Professor Margaret Brazier, known as Margot, died peacefully in Manchester Royal Infirmary on March 4 after living with Parkinson’s for 13 years.
Born in Preston in 1950 to Leslie Jacobs, a senior local government officer with Lancashire County Council, and his wife Mary, she was educated at Queen Mary’s Grammar School in Lytham St Annes and Manchester University where she spent her working life rising to be Professor and later Emeritus Professor of Law.
Margot edited legal text books, wrote ‘Medicine, Patients and the Law’ which, through seven editions, has become an essential handbook for lawyers and doctors, and was awarded the Order of the British Empire (OBE) in 1997.
She chaired the Animal Procedures Committee of the Home Office from 1993 to 1998, the government’s Review of Surrogacy Arrangements from 1996 to 1998 and the Retained Organs Commission, set up in the wake of the Alder Hey scandal from 2001 to 2004.
Her fellow academic and close friend Brenda Lady Hale, the former President of the Supreme Court of the United Kingdom, praised Margot’s ‘brilliant and fearless’ mind.
Married to fellow Manchester University Law Professor Rodney Brazier for more than 50 years they had one daughter Vicky, an actress, and lived in South Manchester.
Margot arrived at Manchester University aged 17 in 1968 and had to have special permission from the vice chancellor to attend because of her young age.
After three years of study she achieved a First Class LLB in law and in 1973 came top of the bar exams nationally. In 2008 she became a QC (Hon).
Starting work at the university in 1971, she spent more than 50 years there in total co-founding its Centre for Social Ethics and Policy.
She was also a fellow of the Royal Society of Arts, of the Academy of Medical Sciences, and the British Academy.
Margot edited both Street on Torts and Clerk and Lindsell on Torts for many years and also wrote ‘Law and Healing, the History of a Stormy Marriage’ in 2023.
Lady Hale said: “I well remember Margot Jacobs turning up in my Constitutional Law lectures at the University of Manchester in 1968.
“She was younger than the rest. She was tiny. She had red hair. She was fearless. And she was brilliant.
“She went on to get a brilliant degree and join the Law Faculty staff where she remained, with her husband Rodney Brazier, until she retired.
“She partnered Professor Street in teaching the Law of Tort by the ‘case method’ borrowed from the United States – needing her to control and inspire a large class of sometimes rebellious students.
“But legal scholarship was branching out from the tramlines of the traditional subjects and looking at how different areas of law combined to operate in a particular social or economic context.
“She pioneered the study of medical and healthcare law. She inspired generations of scholars to do the same.

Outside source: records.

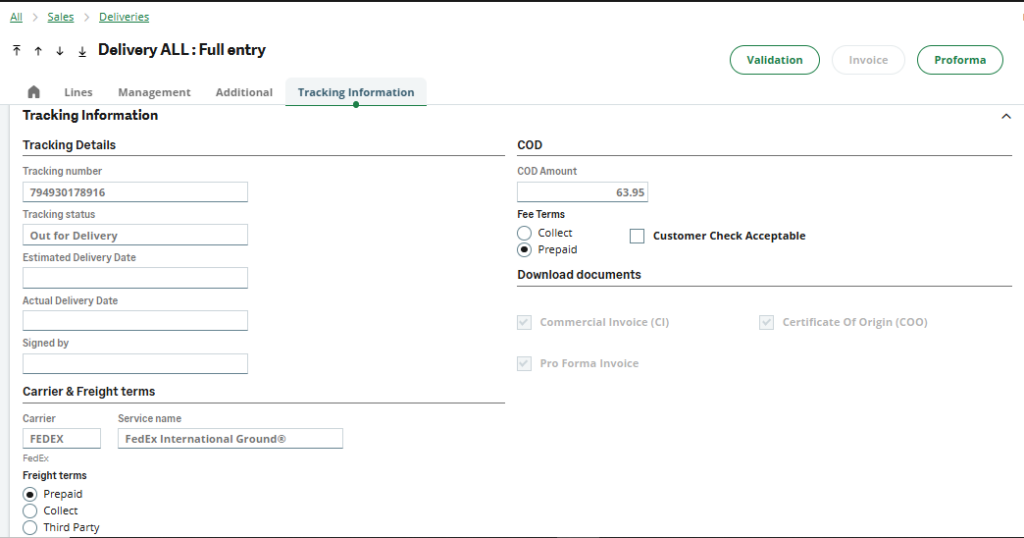Image resolution: width=1024 pixels, height=538 pixels.
Task: Open the home tab icon
Action: pos(34,92)
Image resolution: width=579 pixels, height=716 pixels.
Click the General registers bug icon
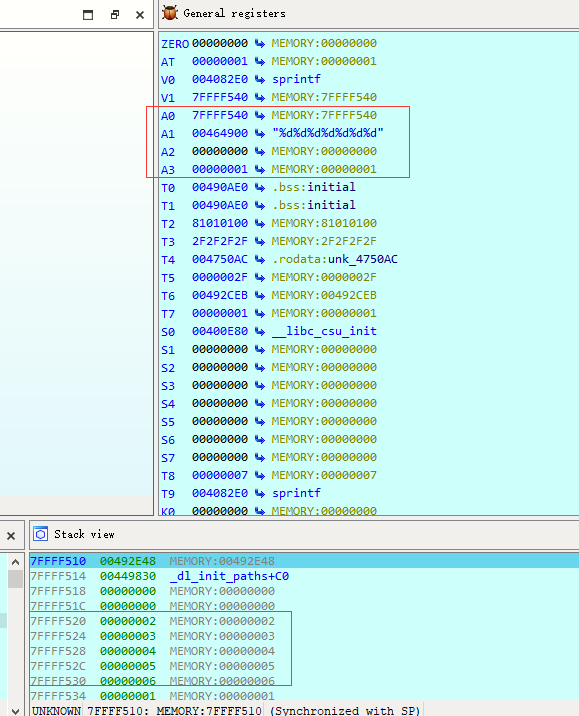[x=170, y=13]
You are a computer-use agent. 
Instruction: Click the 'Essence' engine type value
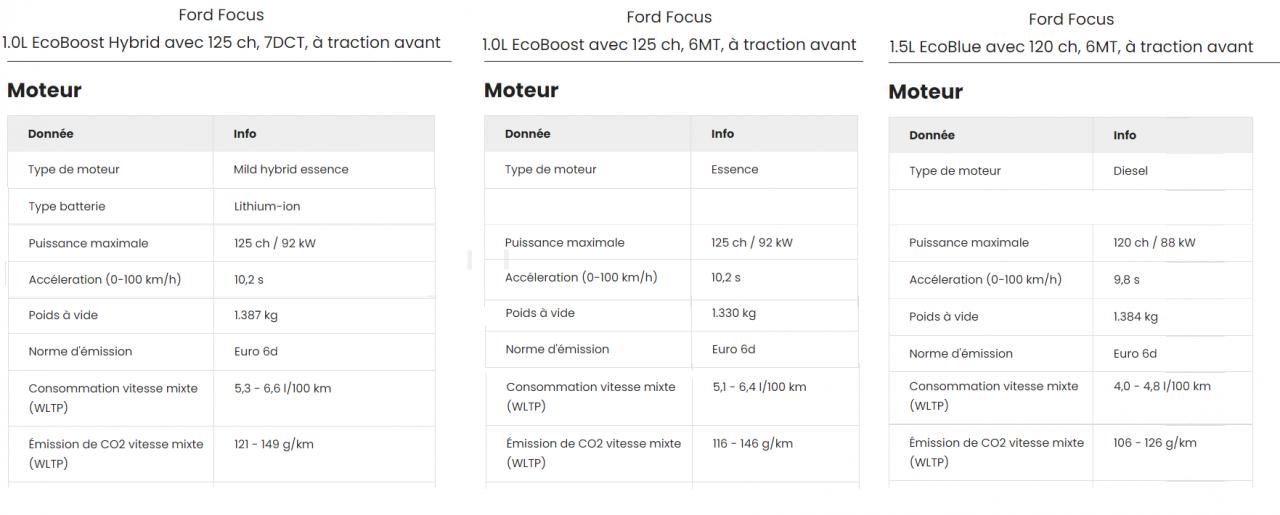click(x=734, y=170)
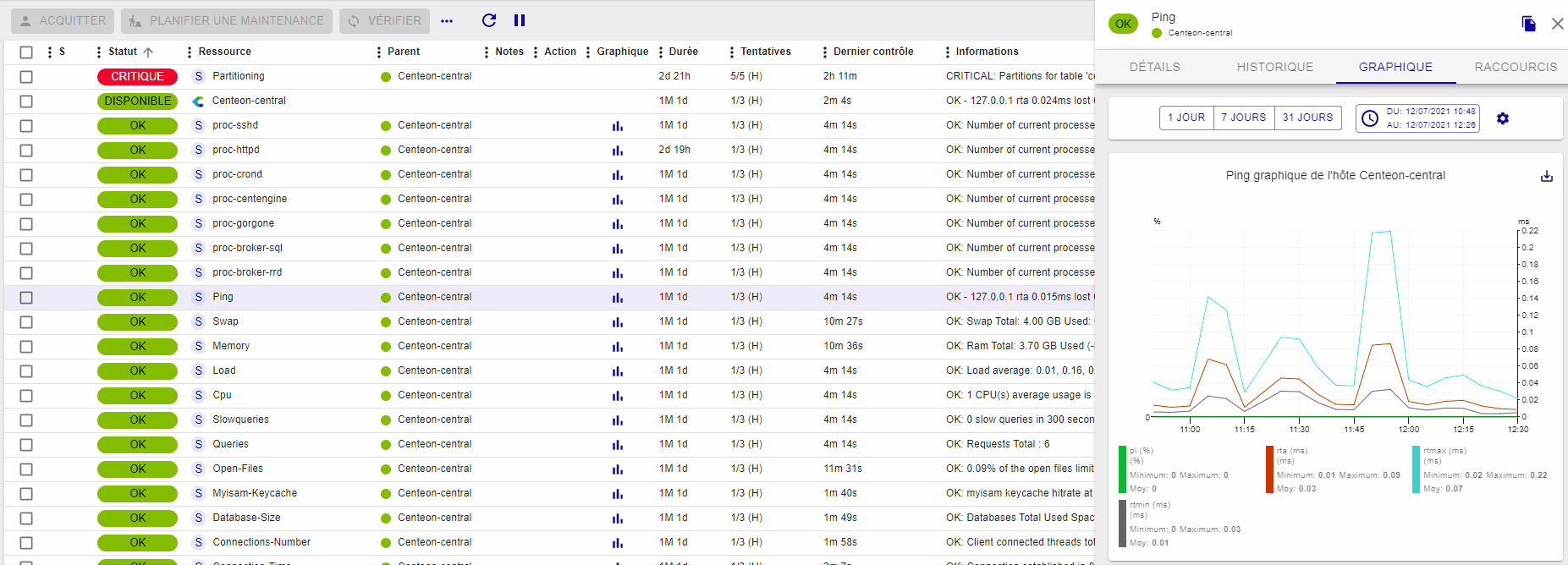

“And she took her expertise into real world bodies, examining, for example, the use of animals in research, surrogacy, and organ retention.
“All of this she did while remaining devoted to her family, her home and her friends, among whom I am so proud to have been numbered.“
Former Manchester University School of Law administrator Ruth Hicks said: “Margot always had time for students and time for colleagues – senior and junior – time because she really cared about everyone she worked with.
“It simply didn’t matter at all to her, who it was who asked for her help or advice.
“Despite her stellar national status, her major importance in her field, she had time – or would make time – for people of all kinds, dropping into her office.”
Her brother Bill said: “Margot was a wonderful sister, wife, mother and aunt. In her latter years living with Parkinson’s she demonstrated immense bravery and resilience.
“A truly remarkable woman she will be sorely missed by all who knew her.”
She was also editor of the Medical Law Review from 2004 to 2011, the first female president of the Society of Public Teachers of Law from 1997 to 1999, a member of the Arts and Humanities Research Board from 1998-2001, and chair of the Nuffield Council on Bioethics Working Party on The Ethics of Prolonging Life in Fetuses and the Newborn from 2004 to 2006.
Margot leaves a husband Rodney, a daughter Vicky, a brother Bill and two nieces Connie and Thea.